[Data excerpts — start]

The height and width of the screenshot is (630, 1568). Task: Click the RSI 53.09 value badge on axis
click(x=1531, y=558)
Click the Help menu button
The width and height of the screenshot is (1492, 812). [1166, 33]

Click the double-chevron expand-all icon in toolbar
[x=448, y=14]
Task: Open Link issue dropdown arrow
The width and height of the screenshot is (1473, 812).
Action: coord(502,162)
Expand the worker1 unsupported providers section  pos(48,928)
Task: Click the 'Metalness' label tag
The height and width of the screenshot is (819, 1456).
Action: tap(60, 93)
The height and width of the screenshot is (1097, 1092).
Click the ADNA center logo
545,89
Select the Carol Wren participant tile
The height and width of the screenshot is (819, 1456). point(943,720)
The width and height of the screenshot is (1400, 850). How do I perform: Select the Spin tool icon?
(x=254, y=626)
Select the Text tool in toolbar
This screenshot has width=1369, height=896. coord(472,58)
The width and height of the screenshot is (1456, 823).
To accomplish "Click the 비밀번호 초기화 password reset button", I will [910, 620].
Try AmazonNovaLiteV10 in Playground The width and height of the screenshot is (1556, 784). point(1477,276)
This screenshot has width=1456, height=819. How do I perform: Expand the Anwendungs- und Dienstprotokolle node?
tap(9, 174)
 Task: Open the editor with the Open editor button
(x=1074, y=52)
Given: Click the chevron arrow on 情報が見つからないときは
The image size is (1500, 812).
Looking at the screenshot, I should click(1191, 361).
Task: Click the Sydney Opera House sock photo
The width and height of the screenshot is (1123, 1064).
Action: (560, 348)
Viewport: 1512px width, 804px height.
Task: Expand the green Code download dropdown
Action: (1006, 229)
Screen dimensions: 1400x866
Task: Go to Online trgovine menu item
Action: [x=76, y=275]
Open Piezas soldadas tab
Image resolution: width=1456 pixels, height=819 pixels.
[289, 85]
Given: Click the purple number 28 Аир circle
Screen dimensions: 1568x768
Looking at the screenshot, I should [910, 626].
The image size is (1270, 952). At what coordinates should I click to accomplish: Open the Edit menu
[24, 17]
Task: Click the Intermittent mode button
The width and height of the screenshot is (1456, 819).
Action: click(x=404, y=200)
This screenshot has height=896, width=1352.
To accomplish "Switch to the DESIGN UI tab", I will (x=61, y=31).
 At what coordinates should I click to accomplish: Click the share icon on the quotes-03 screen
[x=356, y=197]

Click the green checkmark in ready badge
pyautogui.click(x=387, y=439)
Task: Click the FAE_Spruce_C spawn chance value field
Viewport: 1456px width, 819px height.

[Data excerpts — finish]

_Task objective_
In the records above, how many lines contain the string "Given"? State that number only.

_Expected answer_
2